- TASK BRIEF:
Every line with the string "computer" should be copied from the data.

(Collected data entries)
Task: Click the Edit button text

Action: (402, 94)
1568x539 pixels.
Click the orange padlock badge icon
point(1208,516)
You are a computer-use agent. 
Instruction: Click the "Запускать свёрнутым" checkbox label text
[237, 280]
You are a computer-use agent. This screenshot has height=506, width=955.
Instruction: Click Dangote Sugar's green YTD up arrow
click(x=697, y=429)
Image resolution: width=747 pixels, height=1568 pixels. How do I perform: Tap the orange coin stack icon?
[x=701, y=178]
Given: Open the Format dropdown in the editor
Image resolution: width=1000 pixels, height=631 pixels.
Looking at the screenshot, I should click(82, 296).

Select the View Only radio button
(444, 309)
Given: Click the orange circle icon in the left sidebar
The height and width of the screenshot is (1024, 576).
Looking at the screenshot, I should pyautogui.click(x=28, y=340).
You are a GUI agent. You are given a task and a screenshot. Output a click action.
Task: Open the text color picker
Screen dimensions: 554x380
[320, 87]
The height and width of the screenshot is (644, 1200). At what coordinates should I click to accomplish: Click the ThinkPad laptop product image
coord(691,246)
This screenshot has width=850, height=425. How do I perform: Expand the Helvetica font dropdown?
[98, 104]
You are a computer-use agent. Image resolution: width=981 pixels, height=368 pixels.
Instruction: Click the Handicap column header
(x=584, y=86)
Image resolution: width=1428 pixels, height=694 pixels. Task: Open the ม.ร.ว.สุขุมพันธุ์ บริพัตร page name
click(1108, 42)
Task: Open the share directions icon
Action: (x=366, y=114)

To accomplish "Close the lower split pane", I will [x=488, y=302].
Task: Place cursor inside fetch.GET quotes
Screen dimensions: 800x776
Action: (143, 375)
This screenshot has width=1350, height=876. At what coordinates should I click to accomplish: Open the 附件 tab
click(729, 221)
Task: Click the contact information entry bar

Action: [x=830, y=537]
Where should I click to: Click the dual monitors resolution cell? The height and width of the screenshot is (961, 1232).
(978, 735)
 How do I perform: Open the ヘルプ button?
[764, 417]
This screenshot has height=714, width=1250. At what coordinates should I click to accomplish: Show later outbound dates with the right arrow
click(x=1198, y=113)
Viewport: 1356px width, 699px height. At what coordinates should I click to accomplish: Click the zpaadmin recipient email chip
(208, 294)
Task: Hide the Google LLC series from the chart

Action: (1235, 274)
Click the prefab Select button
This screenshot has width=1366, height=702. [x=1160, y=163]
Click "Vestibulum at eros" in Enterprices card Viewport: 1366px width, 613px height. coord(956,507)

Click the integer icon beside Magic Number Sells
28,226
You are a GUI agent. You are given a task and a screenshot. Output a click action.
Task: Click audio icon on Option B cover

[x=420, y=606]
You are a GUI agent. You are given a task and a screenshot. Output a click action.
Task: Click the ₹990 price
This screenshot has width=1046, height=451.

- EXPECTED ANSWER:
You are a computer-use agent. 
You are a computer-use agent. This screenshot has height=506, width=955.
You are a computer-use agent. Image resolution: width=981 pixels, height=368 pixels.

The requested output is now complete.